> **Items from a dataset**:
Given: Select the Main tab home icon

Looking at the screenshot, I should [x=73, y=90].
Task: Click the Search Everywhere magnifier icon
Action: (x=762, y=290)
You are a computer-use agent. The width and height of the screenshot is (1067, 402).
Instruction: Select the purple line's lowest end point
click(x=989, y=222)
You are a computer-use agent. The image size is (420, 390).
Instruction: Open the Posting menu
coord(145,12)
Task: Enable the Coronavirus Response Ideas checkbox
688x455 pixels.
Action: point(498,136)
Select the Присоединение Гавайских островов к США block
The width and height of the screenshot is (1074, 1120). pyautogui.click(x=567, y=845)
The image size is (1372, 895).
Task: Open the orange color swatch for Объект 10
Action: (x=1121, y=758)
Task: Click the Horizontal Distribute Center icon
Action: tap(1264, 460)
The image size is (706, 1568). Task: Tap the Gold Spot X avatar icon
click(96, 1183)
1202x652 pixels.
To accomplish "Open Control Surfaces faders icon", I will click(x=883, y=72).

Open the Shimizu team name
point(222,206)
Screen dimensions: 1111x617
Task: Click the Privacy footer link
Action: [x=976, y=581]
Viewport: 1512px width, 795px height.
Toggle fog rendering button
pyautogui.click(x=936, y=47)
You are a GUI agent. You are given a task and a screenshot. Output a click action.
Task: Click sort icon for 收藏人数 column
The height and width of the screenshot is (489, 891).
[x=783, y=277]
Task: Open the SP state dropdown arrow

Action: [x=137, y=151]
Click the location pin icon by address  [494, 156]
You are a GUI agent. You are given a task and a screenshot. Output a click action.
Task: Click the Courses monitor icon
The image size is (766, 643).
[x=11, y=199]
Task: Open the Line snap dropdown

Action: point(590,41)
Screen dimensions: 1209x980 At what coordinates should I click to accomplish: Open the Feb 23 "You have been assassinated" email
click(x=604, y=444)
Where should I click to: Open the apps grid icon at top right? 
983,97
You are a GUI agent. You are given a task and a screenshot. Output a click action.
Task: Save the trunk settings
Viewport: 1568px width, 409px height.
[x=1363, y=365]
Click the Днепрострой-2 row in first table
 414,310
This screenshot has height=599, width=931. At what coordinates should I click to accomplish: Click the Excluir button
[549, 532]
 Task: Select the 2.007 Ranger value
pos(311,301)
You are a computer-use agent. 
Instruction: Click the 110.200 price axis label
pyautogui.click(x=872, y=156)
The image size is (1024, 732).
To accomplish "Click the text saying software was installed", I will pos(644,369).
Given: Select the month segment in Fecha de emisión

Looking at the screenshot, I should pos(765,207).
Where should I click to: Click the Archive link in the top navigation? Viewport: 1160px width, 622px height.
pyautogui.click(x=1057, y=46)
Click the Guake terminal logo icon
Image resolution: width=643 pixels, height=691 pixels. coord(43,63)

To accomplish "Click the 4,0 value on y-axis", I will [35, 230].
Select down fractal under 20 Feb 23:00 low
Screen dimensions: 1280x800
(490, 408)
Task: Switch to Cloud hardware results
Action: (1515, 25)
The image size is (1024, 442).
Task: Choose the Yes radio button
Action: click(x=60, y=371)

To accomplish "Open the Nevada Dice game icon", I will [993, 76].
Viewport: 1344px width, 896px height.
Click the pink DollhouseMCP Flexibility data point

> **TASK TO COMPLETE**: The expected output is the complete data, repeated exactly.

> **SOLUTION**:
Given: Select the Main tab home icon

Looking at the screenshot, I should [x=73, y=90].
Task: Click the Search Everywhere magnifier icon
Action: (x=762, y=290)
You are a computer-use agent. The width and height of the screenshot is (1067, 402).
Instruction: Select the purple line's lowest end point
click(x=989, y=222)
You are a computer-use agent. The image size is (420, 390).
Instruction: Open the Posting menu
coord(145,12)
Task: Enable the Coronavirus Response Ideas checkbox
688x455 pixels.
Action: point(498,136)
Select the Присоединение Гавайских островов к США block
The width and height of the screenshot is (1074, 1120). pyautogui.click(x=567, y=845)
The image size is (1372, 895).
Task: Open the orange color swatch for Объект 10
Action: (x=1121, y=758)
Task: Click the Horizontal Distribute Center icon
Action: tap(1264, 460)
The image size is (706, 1568). Task: Tap the Gold Spot X avatar icon
click(96, 1183)
1202x652 pixels.
To accomplish "Open Control Surfaces faders icon", I will click(x=883, y=72).

Open the Shimizu team name
point(222,206)
Screen dimensions: 1111x617
Task: Click the Privacy footer link
Action: [x=976, y=581]
Viewport: 1512px width, 795px height.
Toggle fog rendering button
pyautogui.click(x=936, y=47)
You are a GUI agent. You are given a task and a screenshot. Output a click action.
Task: Click sort icon for 收藏人数 column
The height and width of the screenshot is (489, 891).
[x=783, y=277]
Task: Open the SP state dropdown arrow

Action: [x=137, y=151]
Click the location pin icon by address  [494, 156]
You are a GUI agent. You are given a task and a screenshot. Output a click action.
Task: Click the Courses monitor icon
The image size is (766, 643).
[x=11, y=199]
Task: Open the Line snap dropdown

Action: point(590,41)
Screen dimensions: 1209x980 At what coordinates should I click to accomplish: Open the Feb 23 "You have been assassinated" email
click(x=604, y=444)
Where should I click to: Open the apps grid icon at top right? 
983,97
You are a GUI agent. You are given a task and a screenshot. Output a click action.
Task: Save the trunk settings
Viewport: 1568px width, 409px height.
[x=1363, y=365]
Click the Днепрострой-2 row in first table
 414,310
This screenshot has height=599, width=931. At what coordinates should I click to accomplish: Click the Excluir button
[549, 532]
 Task: Select the 2.007 Ranger value
pos(311,301)
You are a computer-use agent. 
Instruction: Click the 110.200 price axis label
pyautogui.click(x=872, y=156)
The image size is (1024, 732).
To accomplish "Click the text saying software was installed", I will pos(644,369).
Given: Select the month segment in Fecha de emisión

Looking at the screenshot, I should pos(765,207).
Where should I click to: Click the Archive link in the top navigation? Viewport: 1160px width, 622px height.
pyautogui.click(x=1057, y=46)
Click the Guake terminal logo icon
Image resolution: width=643 pixels, height=691 pixels. coord(43,63)

To accomplish "Click the 4,0 value on y-axis", I will [35, 230].
Select down fractal under 20 Feb 23:00 low
Screen dimensions: 1280x800
(490, 408)
Task: Switch to Cloud hardware results
Action: (1515, 25)
The image size is (1024, 442).
Task: Choose the Yes radio button
Action: click(x=60, y=371)

To accomplish "Open the Nevada Dice game icon", I will [993, 76].
Viewport: 1344px width, 896px height.
Click the pink DollhouseMCP Flexibility data point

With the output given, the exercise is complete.